Adjuvant Therapy After Isolated Local-Regional Recurrence
A generation of oncologists understood that local-regional recurrences were harbingers of overt metastatic disease, which frequently followed them in short order. The recent results of the CALOR (Chemotherapy as Adjuvant for Locally Recurrent Breast Cancer) trial, which demonstrate that chemotherapy given after local-regional therapy is associated with a reduced metastatic death rate, suggest that at least some patients with metastatic disease are likely cured by such pseudo-adjuvant therapy.4 Again, as with adjuvant therapy, tumor burden and biology (estrogen receptor–negative patients appear to derive greater benefit than estrogen receptor–positive patients) are important predictors of benefit.
Metastatic Chemotherapy
Data from trials of anthracycline-based chemotherapy for metastatic breast cancer, conducted at MD Anderson Cancer Center, suggest that a small but real number of patients—perhaps in the range of 1% to 2%—are long-term (> 10 years) disease-free survivors.5 Similarly, in the analysis of Eastern Cooperative Oncology Group phase II trials mentioned above, a small but real fraction of long-term (> 15 years) survivors occurs across essentially all trials.2 Although many such patients might have been cured with modern adjuvant chemotherapy, the existence of such long-term survivors suggests that some patients are, indeed, cured of their metastatic disease with combination chemotherapy. In general, long-term survivors tend to combine good performance status, younger age, and relatively low volumes of disease.
Exceptional Responders
A common finding of many metastatic studies, with either standard or investigational therapies, is the occurrence of rare long-term survivors. These events are seen with both standard and investigational therapies. Their rare occurrence in the setting of investigational agents often dooms such drugs to the trash pile of oncologic history. Presumably something ultimately identifiable in their tumor biology will explain therapeutic benefit.

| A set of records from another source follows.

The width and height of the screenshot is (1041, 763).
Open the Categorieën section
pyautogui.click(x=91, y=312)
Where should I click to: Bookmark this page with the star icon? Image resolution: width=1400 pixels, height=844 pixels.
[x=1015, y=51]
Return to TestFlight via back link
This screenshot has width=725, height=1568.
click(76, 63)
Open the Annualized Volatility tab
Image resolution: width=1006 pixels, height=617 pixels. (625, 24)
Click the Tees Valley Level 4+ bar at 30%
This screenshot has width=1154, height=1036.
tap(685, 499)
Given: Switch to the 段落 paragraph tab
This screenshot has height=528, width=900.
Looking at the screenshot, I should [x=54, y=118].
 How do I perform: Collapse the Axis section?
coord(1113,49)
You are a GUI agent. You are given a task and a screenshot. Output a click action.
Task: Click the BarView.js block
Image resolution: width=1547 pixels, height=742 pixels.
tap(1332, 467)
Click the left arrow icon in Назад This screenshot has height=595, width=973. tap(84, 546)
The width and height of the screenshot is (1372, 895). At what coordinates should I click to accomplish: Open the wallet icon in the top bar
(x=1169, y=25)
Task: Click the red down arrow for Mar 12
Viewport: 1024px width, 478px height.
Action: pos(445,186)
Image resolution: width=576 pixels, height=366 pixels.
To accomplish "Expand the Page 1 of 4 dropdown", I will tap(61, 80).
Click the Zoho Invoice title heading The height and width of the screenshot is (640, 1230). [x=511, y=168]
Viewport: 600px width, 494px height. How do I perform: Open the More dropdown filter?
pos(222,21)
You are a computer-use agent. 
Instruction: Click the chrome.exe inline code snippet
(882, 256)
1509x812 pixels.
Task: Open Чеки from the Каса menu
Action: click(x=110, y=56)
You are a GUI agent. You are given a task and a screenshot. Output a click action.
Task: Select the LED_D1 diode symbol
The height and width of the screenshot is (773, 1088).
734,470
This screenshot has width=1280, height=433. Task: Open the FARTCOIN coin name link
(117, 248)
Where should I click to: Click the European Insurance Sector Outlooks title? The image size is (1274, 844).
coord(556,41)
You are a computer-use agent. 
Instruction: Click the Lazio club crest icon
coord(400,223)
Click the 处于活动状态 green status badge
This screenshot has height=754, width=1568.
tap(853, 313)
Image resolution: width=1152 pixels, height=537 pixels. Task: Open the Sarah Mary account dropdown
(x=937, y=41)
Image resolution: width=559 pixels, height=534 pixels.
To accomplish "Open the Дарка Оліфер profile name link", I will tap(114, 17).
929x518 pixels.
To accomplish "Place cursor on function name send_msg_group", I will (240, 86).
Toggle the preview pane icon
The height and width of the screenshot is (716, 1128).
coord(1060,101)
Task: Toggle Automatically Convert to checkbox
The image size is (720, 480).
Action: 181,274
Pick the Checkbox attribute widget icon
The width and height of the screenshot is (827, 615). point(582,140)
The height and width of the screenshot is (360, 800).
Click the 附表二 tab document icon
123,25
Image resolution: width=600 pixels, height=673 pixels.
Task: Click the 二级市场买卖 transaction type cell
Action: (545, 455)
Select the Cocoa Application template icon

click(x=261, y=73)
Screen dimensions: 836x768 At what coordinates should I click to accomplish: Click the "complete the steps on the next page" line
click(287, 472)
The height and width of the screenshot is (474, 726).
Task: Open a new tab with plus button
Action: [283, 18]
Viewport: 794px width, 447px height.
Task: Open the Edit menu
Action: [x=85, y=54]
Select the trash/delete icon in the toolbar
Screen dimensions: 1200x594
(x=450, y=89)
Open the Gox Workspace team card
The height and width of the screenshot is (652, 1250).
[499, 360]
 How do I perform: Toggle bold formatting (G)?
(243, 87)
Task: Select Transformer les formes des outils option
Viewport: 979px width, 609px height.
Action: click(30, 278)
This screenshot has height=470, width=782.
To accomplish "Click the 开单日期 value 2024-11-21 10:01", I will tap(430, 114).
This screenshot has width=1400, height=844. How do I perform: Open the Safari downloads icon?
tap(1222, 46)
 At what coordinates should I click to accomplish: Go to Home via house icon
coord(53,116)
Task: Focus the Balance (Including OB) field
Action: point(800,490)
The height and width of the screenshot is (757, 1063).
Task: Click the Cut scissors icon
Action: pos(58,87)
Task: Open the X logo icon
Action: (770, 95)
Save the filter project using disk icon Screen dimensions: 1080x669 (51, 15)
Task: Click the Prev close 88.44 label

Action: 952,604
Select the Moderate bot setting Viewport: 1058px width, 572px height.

Treatment of Low-Volume Metastatic Disease
Numerous studies (reviewed by Kobayashi et al6 and Cheng and Ueno7) have suggested that some patients with low-volume (primarily oligometastatic) disease may be treated with curative intent. Emblematic of these is the study by Kobayashi et al6 of 75 patients with oligometastatic disease (defined as one or two organs involved with metastatic lesions [excluding the primary lesion resectable by surgery], fewer than five lesions per metastasized organ, and lesion diameter < 5 cm). Patients were treated with systemic therapy to maximum response, then with local therapy (radiation or surgery) where appropriate. In their analysis, patients with single organ involvement had a 52% overall survival at 20 years. Long-term survivors, unsurprisingly, were those with a complete response to combined modality therapy.
The existence of such long-term survivors does not represent a prescription for combined modality therapy in all patients with metastatic disease. This literature is confounded by the lack of prospectively agreed on objective criteria for the use of local therapies (surgery and radiotherapy) and, in many studies, the lack of long-term follow-up. What percentage of patients receiving such an approach are long-term survivors? We simply do not know. But there are clearly some.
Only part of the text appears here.